======== Information given
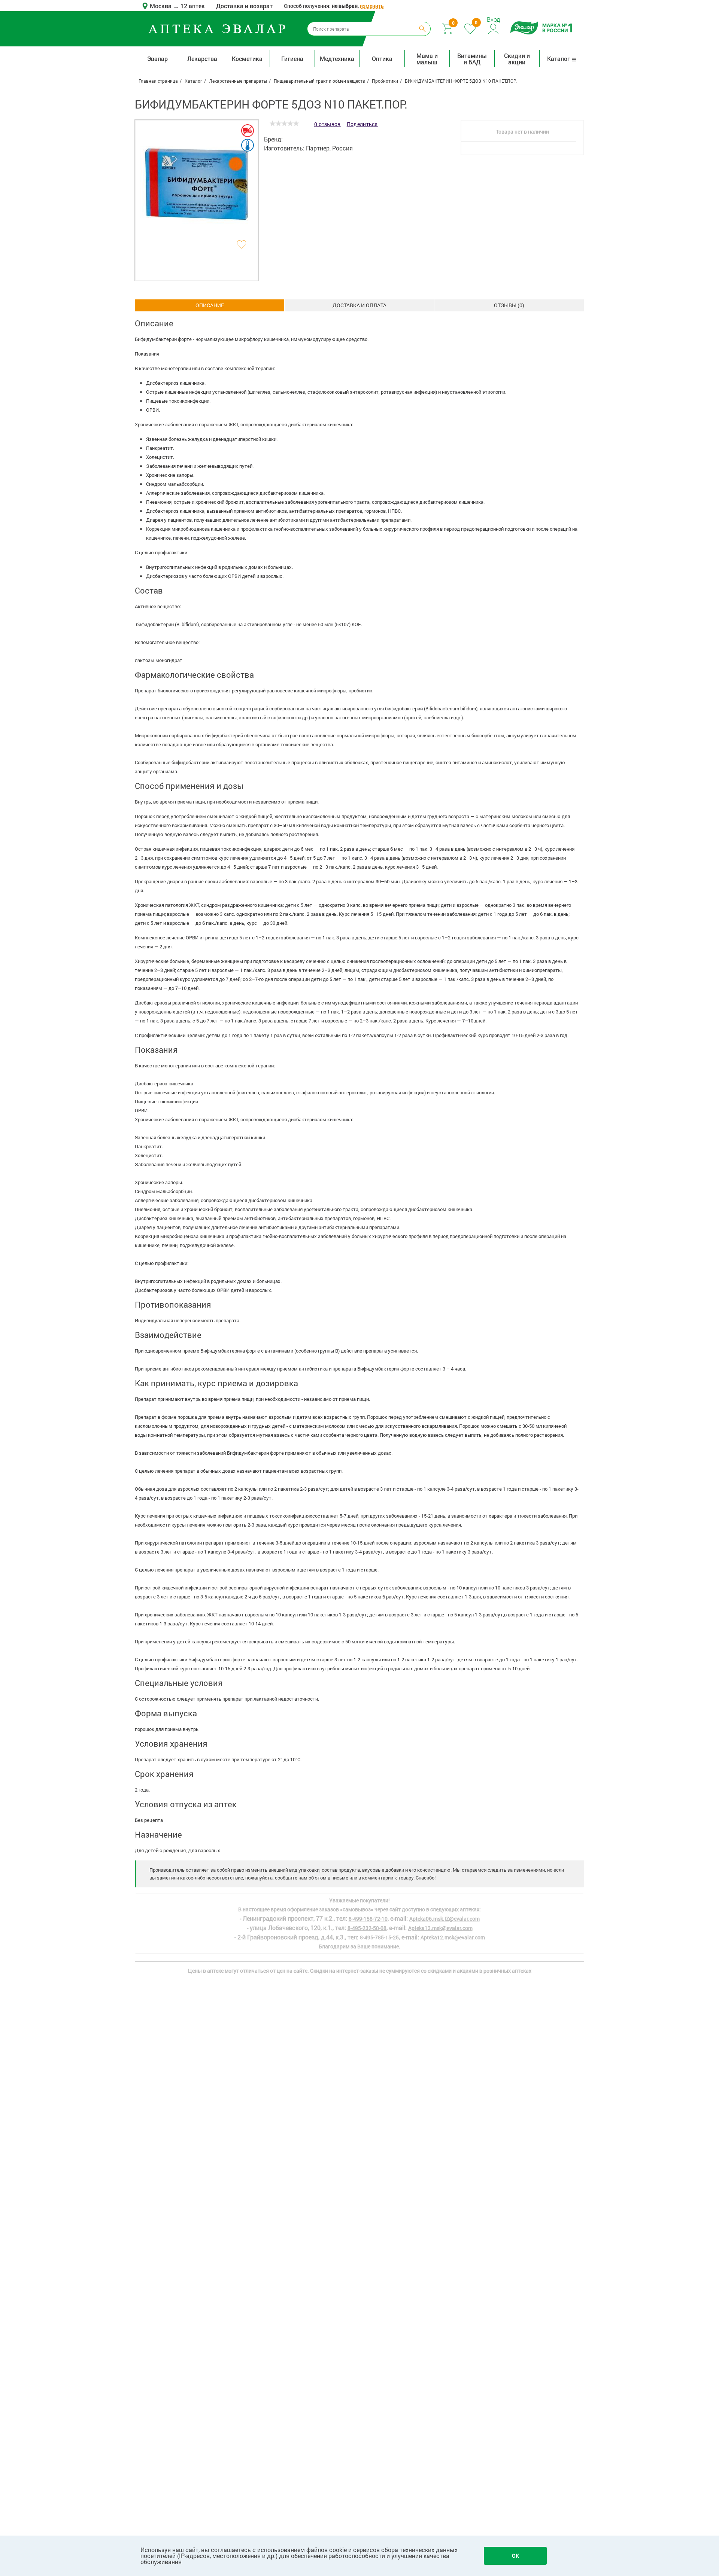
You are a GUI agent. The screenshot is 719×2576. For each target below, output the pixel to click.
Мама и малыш (427, 59)
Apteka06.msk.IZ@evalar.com (444, 1918)
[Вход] (494, 28)
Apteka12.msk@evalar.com (453, 1937)
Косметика (247, 59)
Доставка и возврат (244, 6)
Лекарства (202, 59)
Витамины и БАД (472, 59)
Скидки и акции (517, 59)
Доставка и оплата (359, 305)
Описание (209, 305)
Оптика (382, 59)
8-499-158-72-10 (368, 1918)
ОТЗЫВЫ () (509, 305)
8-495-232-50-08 (367, 1928)
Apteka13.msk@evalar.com (440, 1928)
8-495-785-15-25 (379, 1937)
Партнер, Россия (329, 148)
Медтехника (337, 59)
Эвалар (157, 59)
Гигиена (292, 59)
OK (515, 2555)
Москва (161, 6)
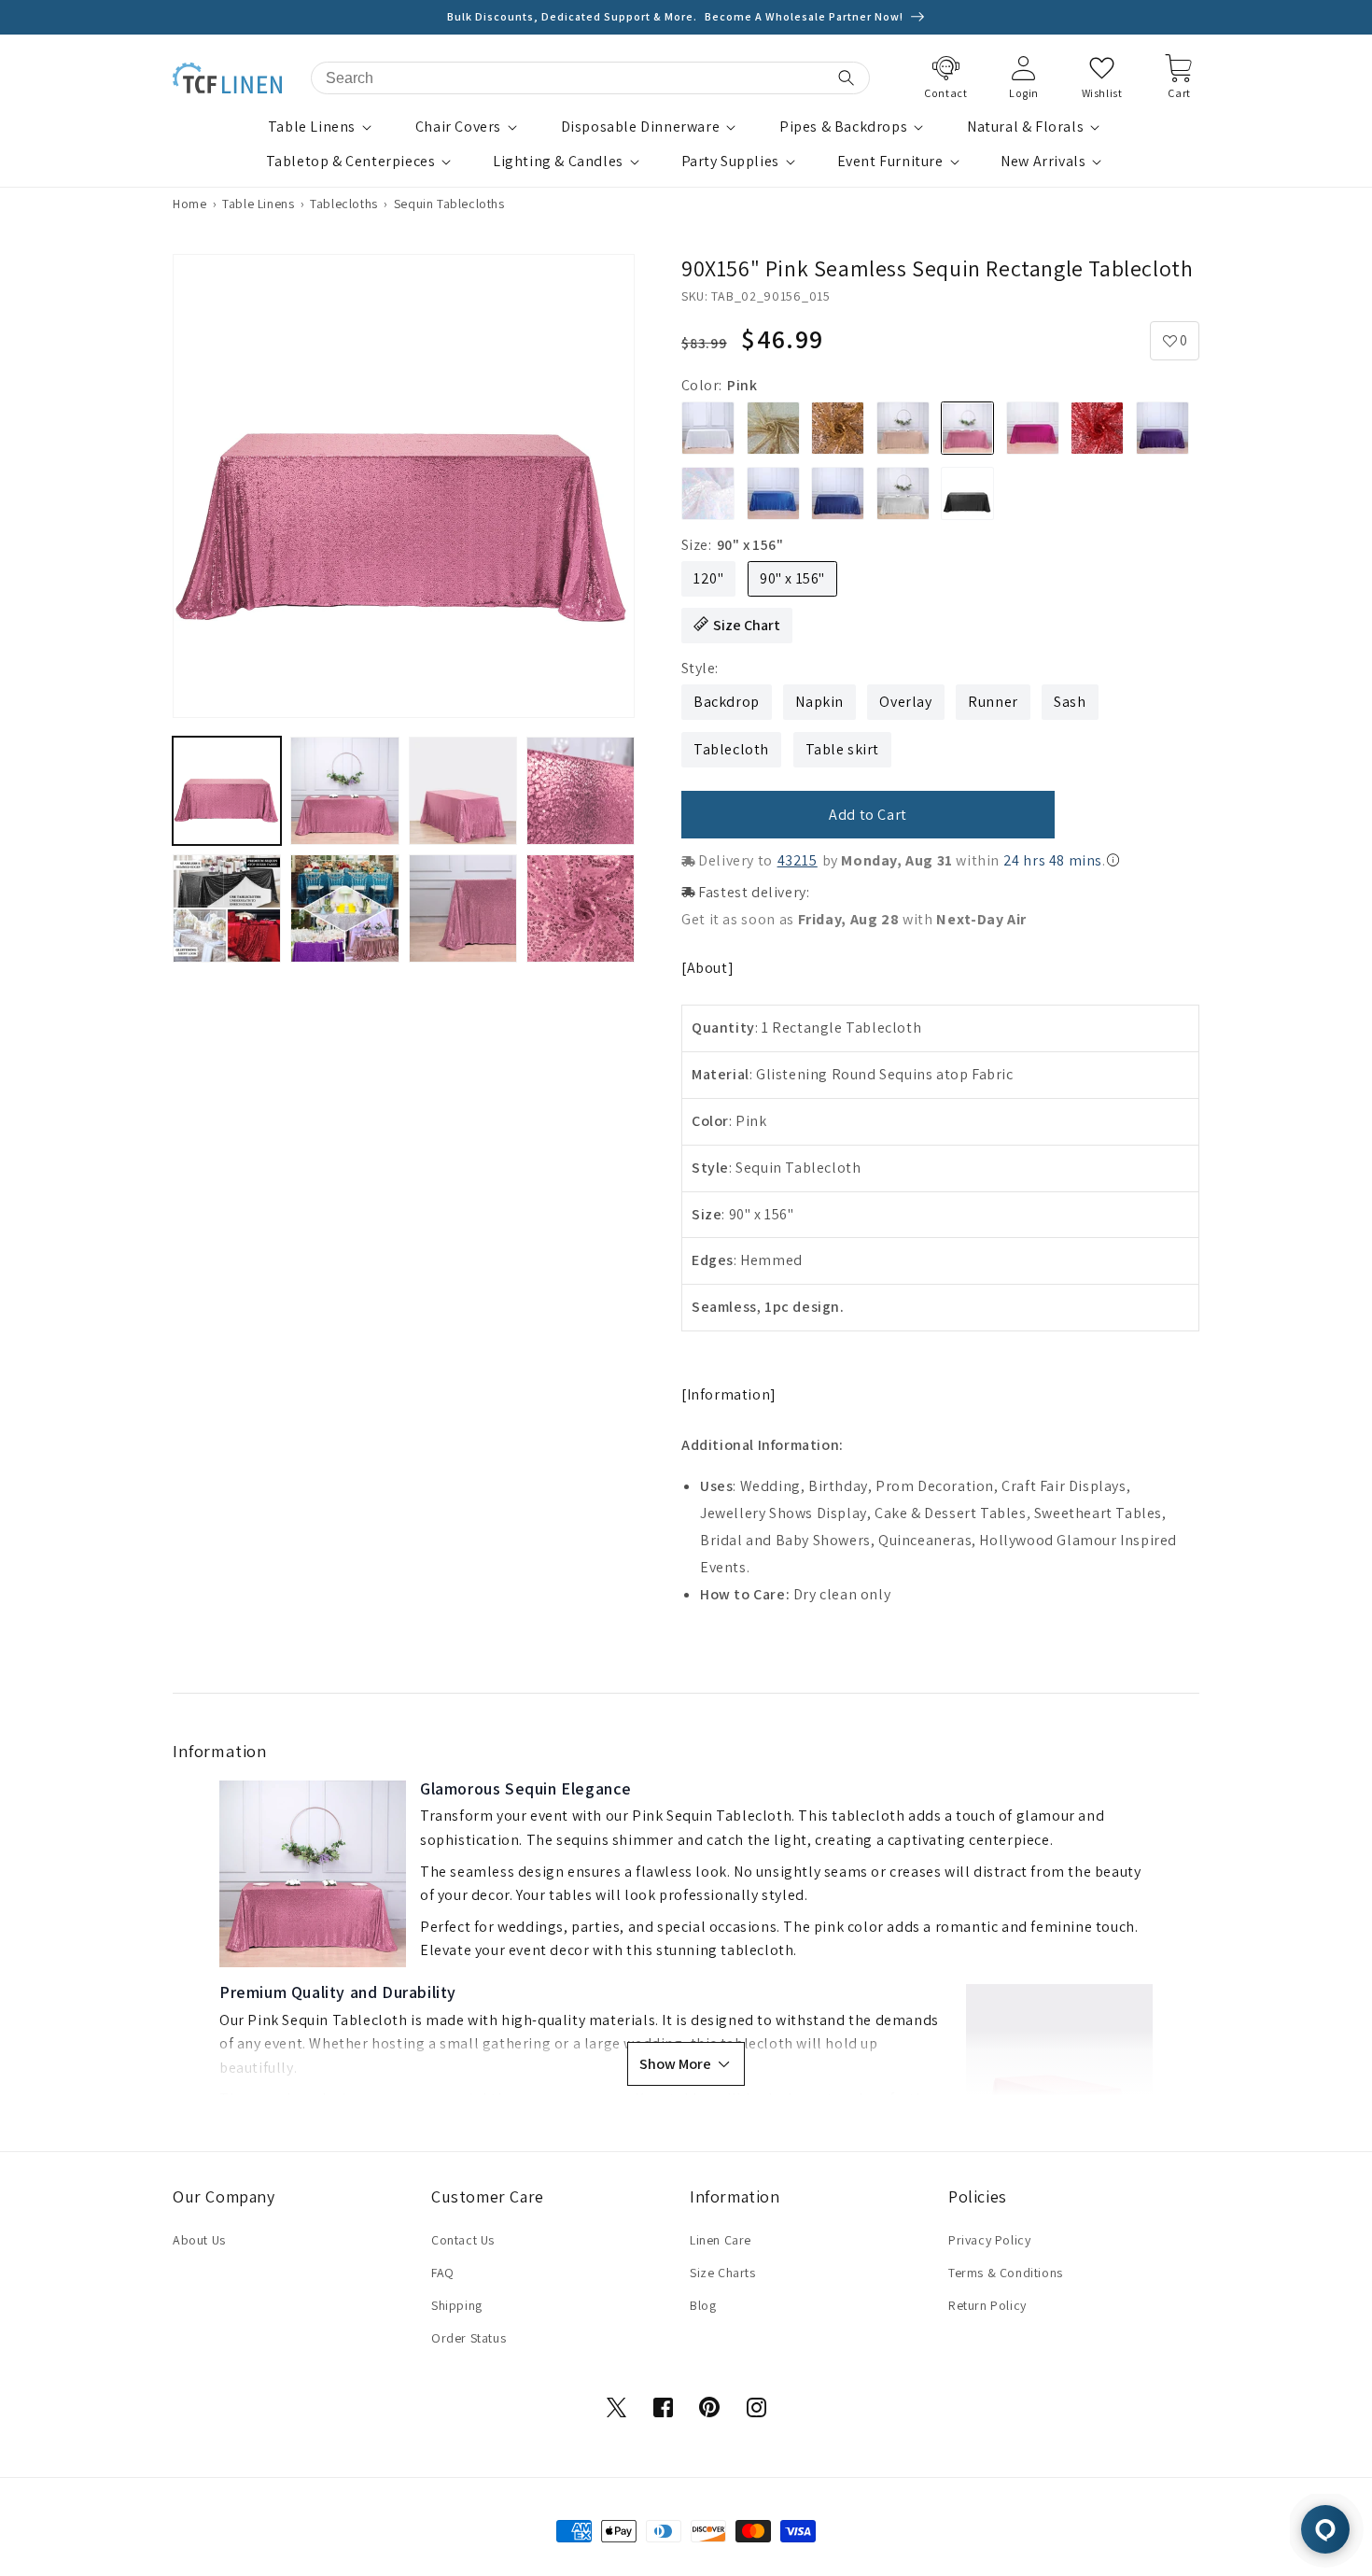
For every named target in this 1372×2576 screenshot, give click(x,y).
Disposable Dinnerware (641, 127)
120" (708, 578)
================
_Task:_ Copy exactly the lines from the first line of the records above through the line with "Доставка и возврат (244, 6)", both included, and nothing else. Pictures stay out.

_Answer space:_
You are a GUI agent. The screenshot is 719×2576. For each target below, output the pixel to click.
Мама и малыш (427, 59)
Apteka06.msk.IZ@evalar.com (444, 1918)
[Вход] (494, 28)
Apteka12.msk@evalar.com (453, 1937)
Косметика (247, 59)
Доставка и возврат (244, 6)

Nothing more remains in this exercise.